* THE PROBLEM *
Return only the count of lines in the listing below where the word "computer" appears.

* THE DATA *
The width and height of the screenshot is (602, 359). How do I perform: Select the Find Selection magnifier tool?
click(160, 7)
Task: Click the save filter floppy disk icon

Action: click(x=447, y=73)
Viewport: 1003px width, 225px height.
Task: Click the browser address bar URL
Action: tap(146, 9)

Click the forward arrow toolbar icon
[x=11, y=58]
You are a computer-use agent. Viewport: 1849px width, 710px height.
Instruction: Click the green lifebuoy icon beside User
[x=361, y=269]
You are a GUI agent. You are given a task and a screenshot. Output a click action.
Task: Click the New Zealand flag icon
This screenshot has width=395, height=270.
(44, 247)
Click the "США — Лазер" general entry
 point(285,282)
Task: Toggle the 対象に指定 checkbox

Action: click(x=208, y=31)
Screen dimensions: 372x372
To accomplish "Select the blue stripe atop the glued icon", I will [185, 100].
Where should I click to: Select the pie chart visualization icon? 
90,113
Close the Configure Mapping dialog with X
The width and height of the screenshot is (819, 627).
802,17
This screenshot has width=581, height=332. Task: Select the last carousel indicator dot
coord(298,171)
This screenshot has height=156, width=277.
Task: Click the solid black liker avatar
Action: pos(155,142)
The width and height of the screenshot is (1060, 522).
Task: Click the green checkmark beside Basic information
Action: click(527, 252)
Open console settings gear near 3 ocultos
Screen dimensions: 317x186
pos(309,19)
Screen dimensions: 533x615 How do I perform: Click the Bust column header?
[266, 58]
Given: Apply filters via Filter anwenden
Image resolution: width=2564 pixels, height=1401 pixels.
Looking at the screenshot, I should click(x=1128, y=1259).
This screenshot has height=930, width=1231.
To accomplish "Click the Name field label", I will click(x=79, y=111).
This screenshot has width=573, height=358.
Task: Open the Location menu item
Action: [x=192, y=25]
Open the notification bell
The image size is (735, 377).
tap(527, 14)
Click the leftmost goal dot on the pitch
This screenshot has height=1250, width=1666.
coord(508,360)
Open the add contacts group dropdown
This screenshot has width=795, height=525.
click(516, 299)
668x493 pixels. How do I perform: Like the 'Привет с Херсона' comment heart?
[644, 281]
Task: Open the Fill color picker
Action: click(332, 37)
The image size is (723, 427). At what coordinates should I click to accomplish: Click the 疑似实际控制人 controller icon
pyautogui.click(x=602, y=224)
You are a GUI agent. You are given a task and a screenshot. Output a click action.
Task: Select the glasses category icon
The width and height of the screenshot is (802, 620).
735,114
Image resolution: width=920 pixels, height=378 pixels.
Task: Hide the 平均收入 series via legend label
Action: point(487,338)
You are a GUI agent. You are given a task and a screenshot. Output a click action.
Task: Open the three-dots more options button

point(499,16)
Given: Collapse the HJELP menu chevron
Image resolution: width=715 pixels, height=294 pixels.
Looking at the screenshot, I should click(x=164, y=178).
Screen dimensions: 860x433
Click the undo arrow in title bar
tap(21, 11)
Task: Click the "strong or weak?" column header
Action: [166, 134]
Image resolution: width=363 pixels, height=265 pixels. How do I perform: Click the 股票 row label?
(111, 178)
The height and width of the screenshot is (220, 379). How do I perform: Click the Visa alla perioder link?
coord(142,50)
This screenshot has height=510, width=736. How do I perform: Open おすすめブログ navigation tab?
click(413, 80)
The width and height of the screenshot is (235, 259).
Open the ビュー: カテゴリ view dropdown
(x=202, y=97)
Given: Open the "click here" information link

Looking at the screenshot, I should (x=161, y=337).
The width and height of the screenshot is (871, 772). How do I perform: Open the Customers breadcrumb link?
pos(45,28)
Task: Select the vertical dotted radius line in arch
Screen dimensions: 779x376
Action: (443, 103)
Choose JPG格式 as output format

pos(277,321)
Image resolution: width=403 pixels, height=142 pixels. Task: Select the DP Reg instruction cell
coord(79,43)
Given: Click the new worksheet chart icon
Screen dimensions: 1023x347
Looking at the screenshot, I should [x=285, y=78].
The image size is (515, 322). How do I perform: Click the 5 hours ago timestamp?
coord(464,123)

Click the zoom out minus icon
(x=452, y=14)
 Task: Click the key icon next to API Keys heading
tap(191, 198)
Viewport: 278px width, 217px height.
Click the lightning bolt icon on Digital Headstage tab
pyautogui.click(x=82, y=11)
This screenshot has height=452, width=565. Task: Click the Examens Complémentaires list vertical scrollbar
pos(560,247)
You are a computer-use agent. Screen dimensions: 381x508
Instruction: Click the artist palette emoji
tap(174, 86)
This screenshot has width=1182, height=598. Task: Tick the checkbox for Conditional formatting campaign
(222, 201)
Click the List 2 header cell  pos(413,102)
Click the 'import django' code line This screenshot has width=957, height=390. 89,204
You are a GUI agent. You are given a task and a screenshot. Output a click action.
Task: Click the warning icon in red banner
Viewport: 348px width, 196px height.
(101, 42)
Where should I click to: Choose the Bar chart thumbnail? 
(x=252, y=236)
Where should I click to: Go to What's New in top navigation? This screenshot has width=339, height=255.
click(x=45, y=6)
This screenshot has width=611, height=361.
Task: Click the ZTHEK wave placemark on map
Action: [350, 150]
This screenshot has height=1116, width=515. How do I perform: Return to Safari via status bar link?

* TASK SOLUTION *
2